• _TASK GOAL_
Starting at the line that holds "Where should I", restate every line word for word up to and including the last one in the listing below, and omit all pictures.

PROVIDED DATA Block Start

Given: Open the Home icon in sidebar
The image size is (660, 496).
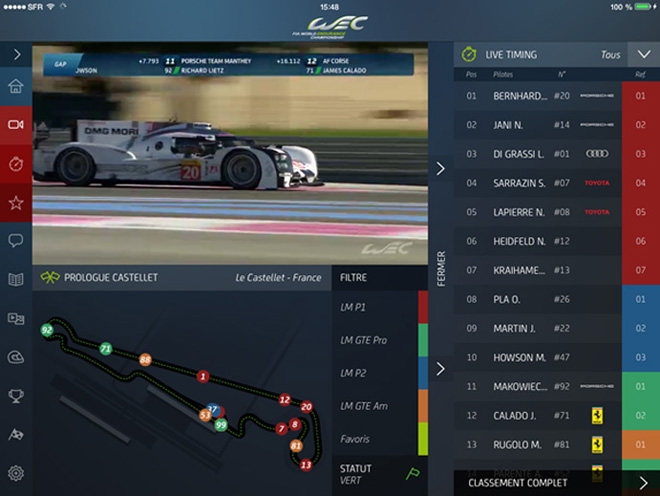Looking at the screenshot, I should click(x=16, y=86).
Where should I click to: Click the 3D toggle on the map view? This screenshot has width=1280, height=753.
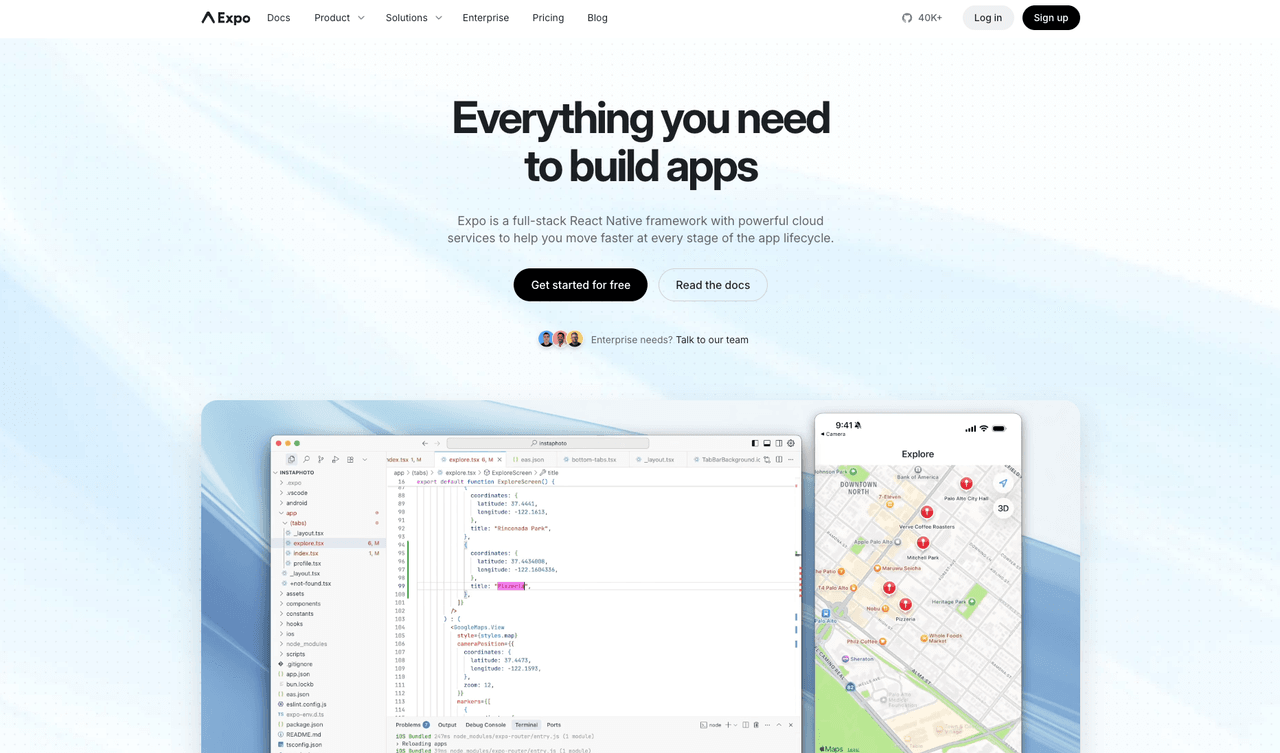1002,507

PROVIDED DATA Block End

• _OUTPUT_
Where should I click to: Click the 3D toggle on the map view? This screenshot has width=1280, height=753.
1002,507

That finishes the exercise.